Data items:
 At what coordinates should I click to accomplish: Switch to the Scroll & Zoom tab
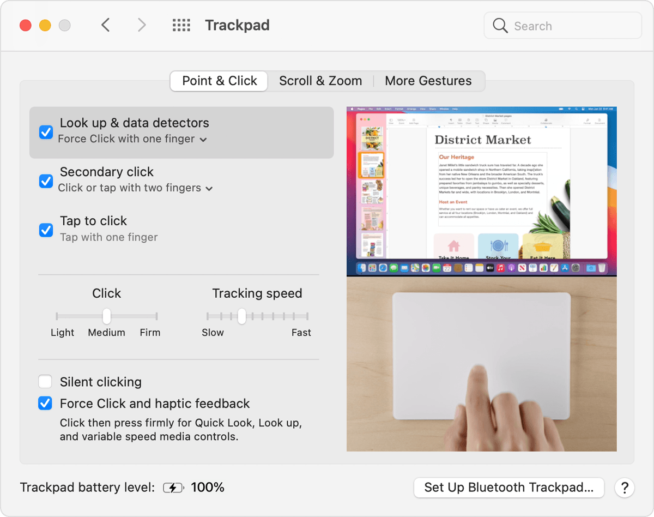(x=320, y=80)
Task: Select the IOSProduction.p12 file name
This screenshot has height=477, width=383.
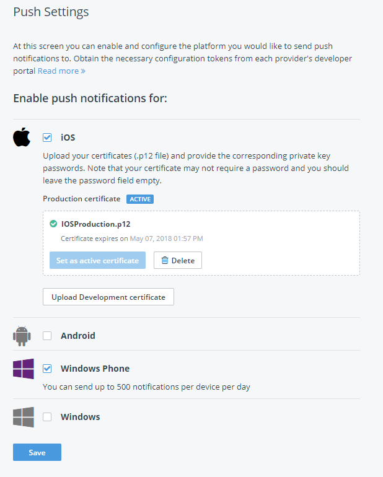Action: pos(95,224)
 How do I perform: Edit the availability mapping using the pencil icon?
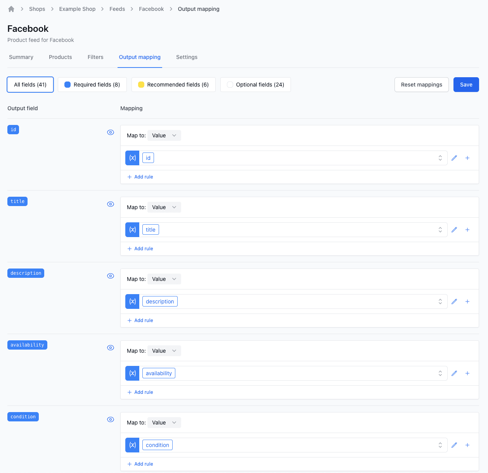click(454, 373)
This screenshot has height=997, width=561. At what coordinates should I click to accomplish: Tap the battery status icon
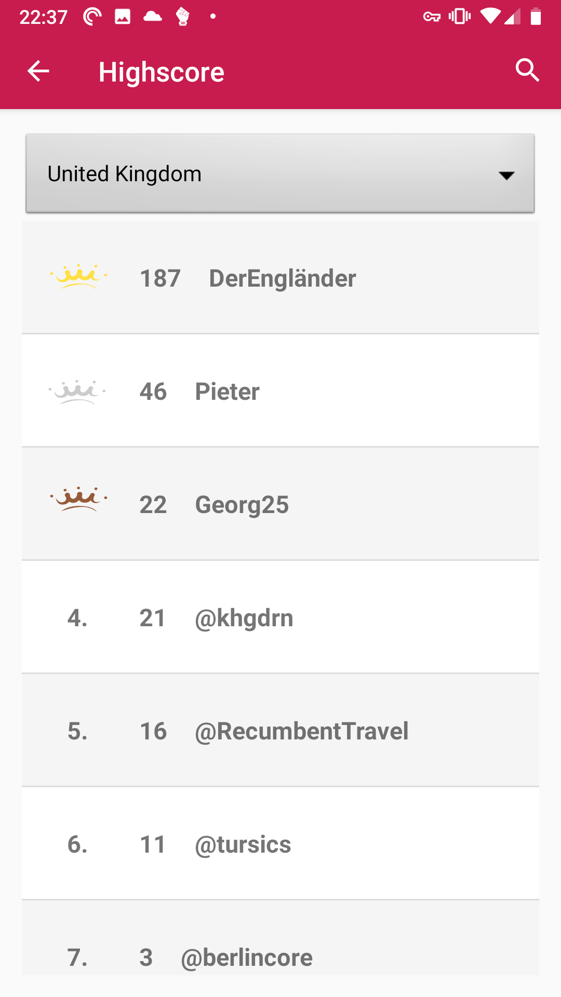click(536, 17)
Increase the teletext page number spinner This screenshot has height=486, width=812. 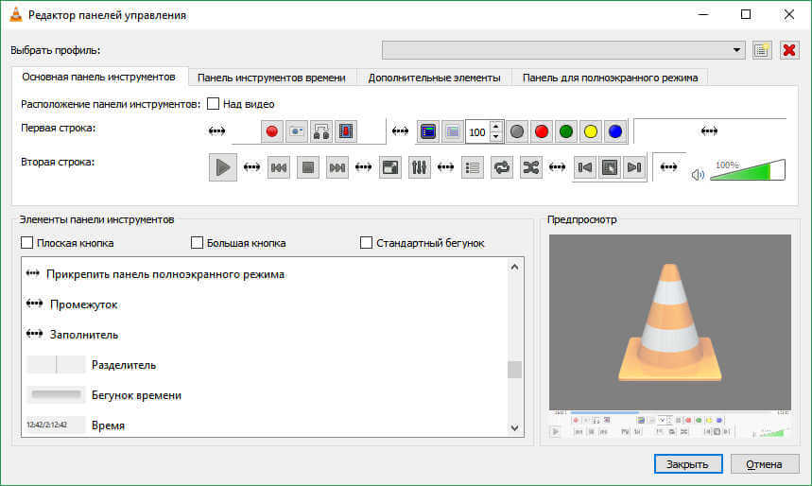tap(496, 127)
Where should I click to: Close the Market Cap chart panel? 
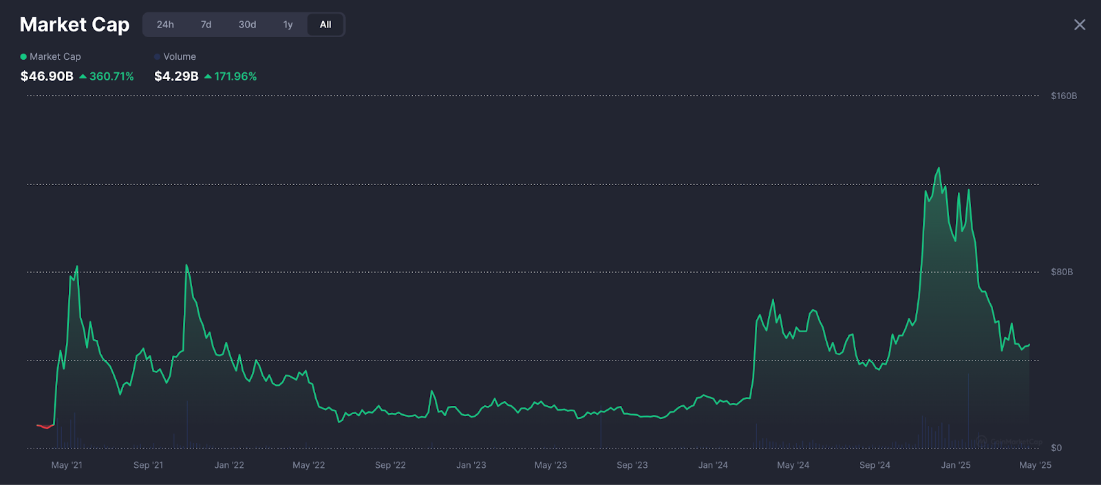click(x=1080, y=25)
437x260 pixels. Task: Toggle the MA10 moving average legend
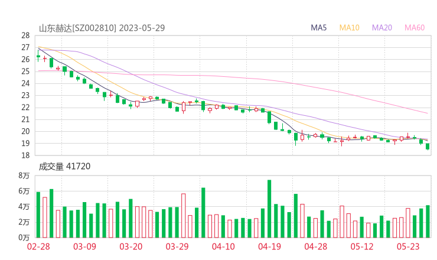point(349,28)
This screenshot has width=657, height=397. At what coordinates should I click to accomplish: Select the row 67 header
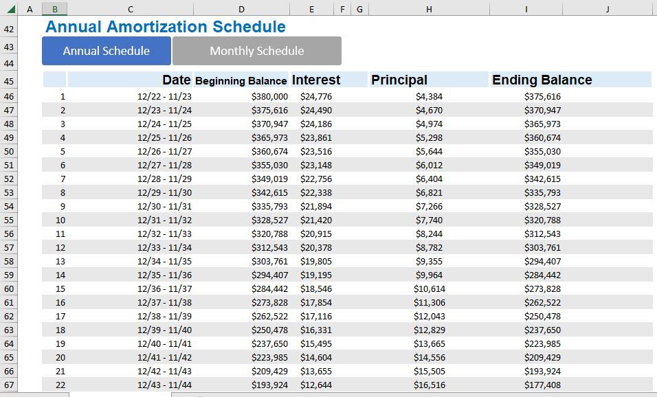(9, 385)
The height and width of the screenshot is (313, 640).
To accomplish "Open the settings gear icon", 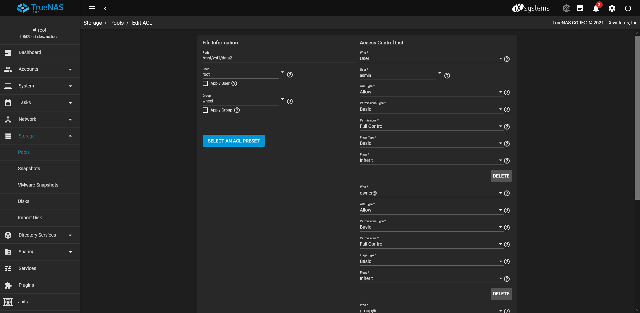I will coord(612,8).
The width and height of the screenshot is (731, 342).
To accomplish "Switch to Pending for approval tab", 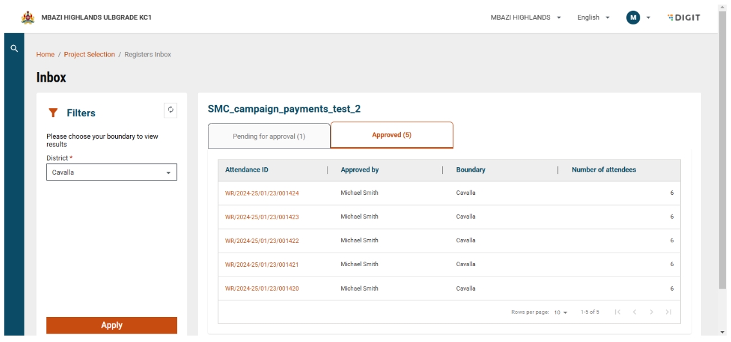I will point(269,136).
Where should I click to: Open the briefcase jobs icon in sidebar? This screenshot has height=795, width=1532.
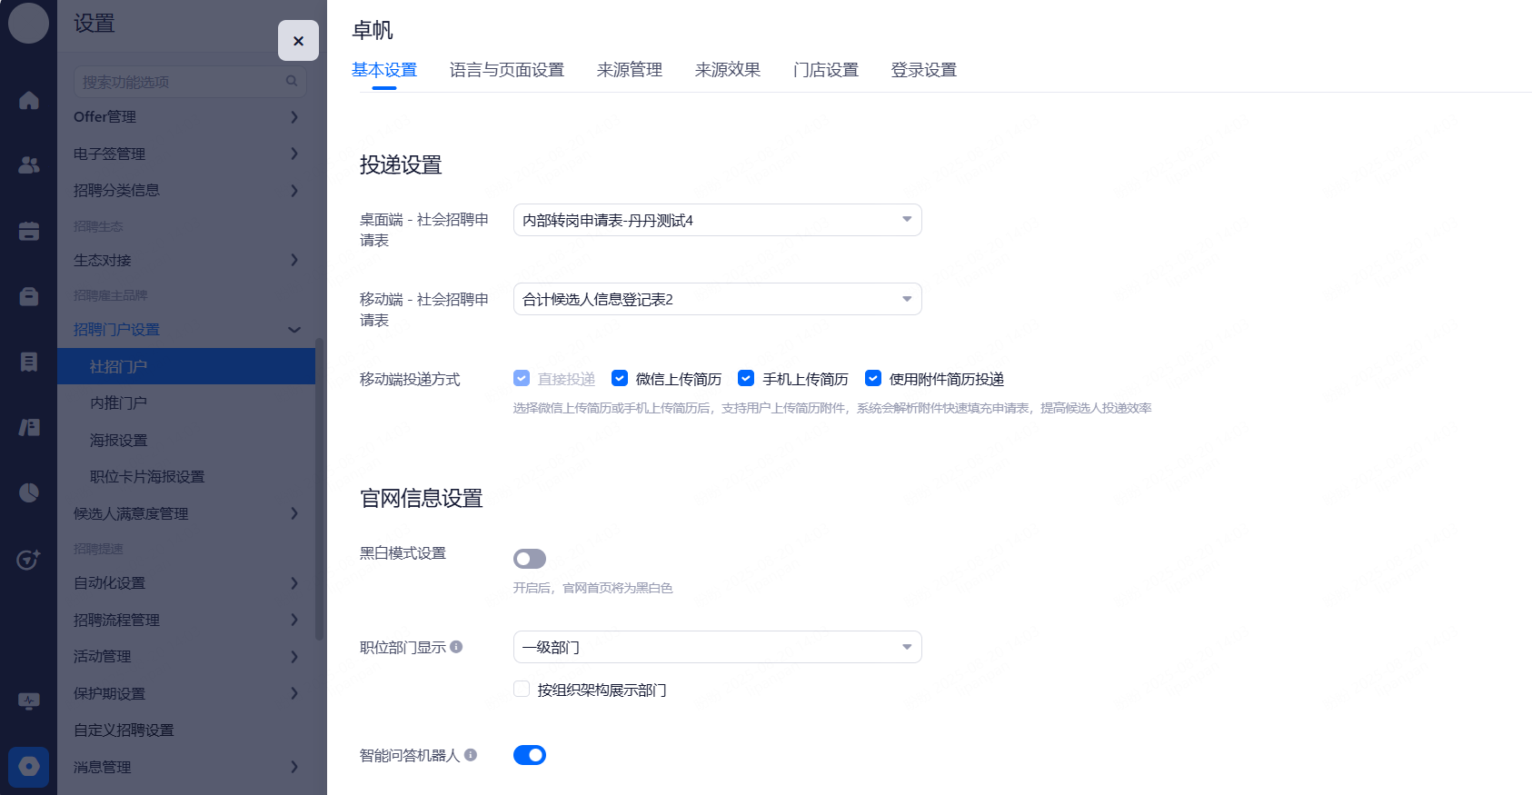(28, 296)

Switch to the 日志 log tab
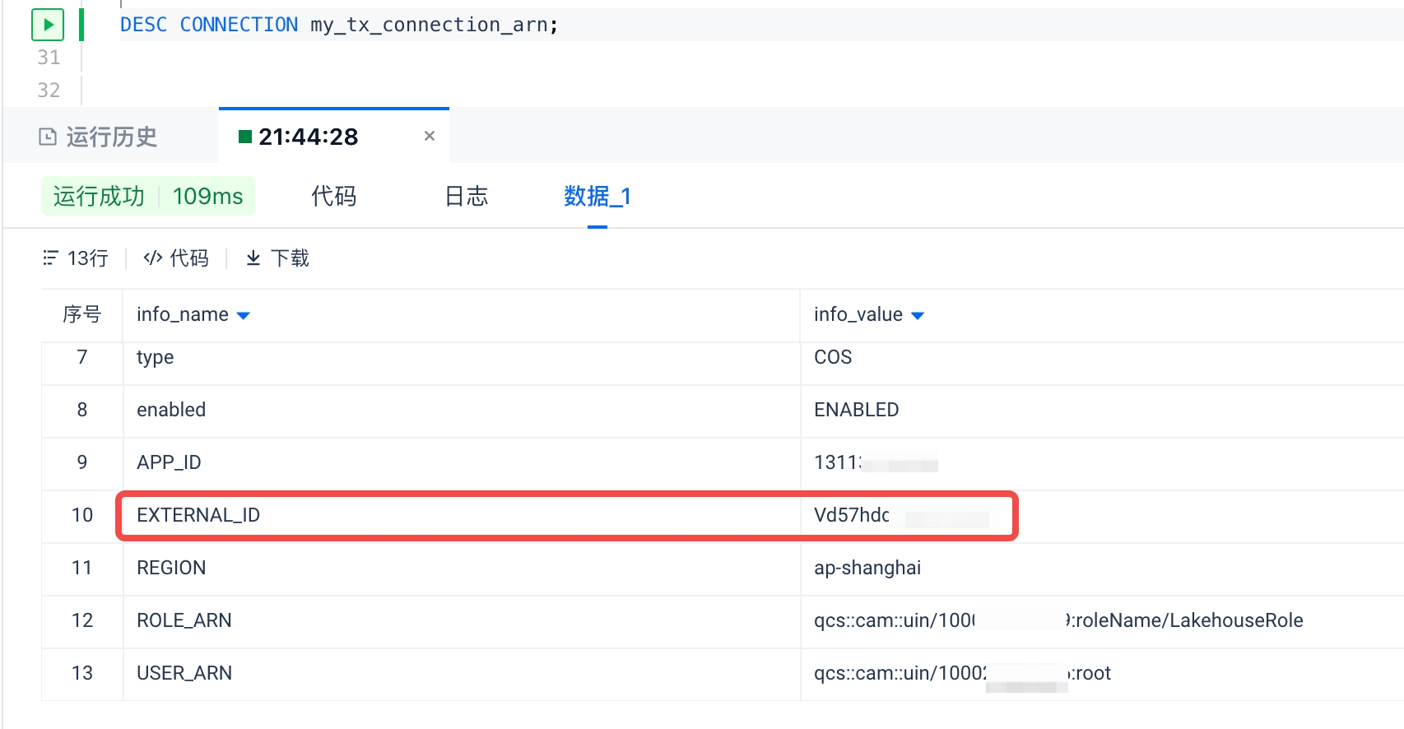[466, 197]
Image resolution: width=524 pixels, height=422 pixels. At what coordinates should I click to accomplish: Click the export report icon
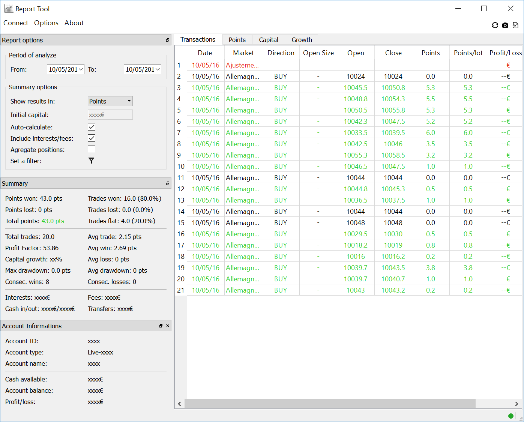516,25
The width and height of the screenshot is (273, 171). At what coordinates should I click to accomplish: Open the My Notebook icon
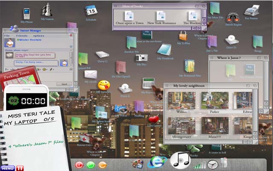(x=165, y=50)
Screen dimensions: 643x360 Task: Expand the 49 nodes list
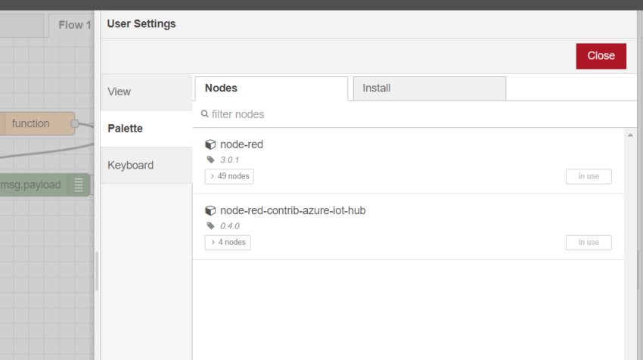229,176
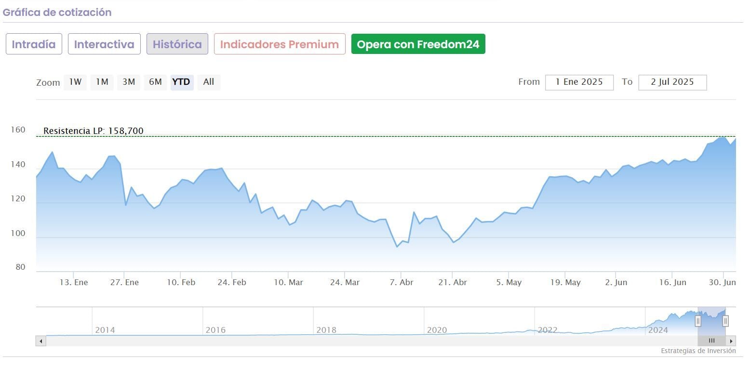Image resolution: width=750 pixels, height=368 pixels.
Task: Switch to the Intradía chart tab
Action: [x=34, y=44]
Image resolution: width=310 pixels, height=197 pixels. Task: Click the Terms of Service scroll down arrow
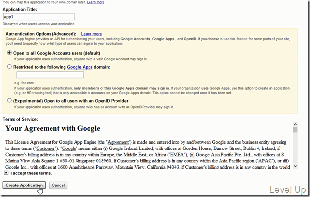click(x=295, y=166)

Instructions to follow :: From the line with "Image resolution: width=524" down to the last line of the records above, restate each line verbatim, passing over any picture.

Response below ::
Image resolution: width=524 pixels, height=422 pixels. At what coordinates should I click to accomplish: Click the export report icon
516,25
The width and height of the screenshot is (273, 171). At what coordinates should I click to accomplish: Open the My Notebook icon
(x=165, y=50)
Screen dimensions: 643x360 Task: Expand the 49 nodes list
229,176
Image resolution: width=750 pixels, height=368 pixels.
Task: Switch to the Intradía chart tab
Action: [x=34, y=44]
Image resolution: width=310 pixels, height=197 pixels. Task: Click the Terms of Service scroll down arrow
click(x=295, y=166)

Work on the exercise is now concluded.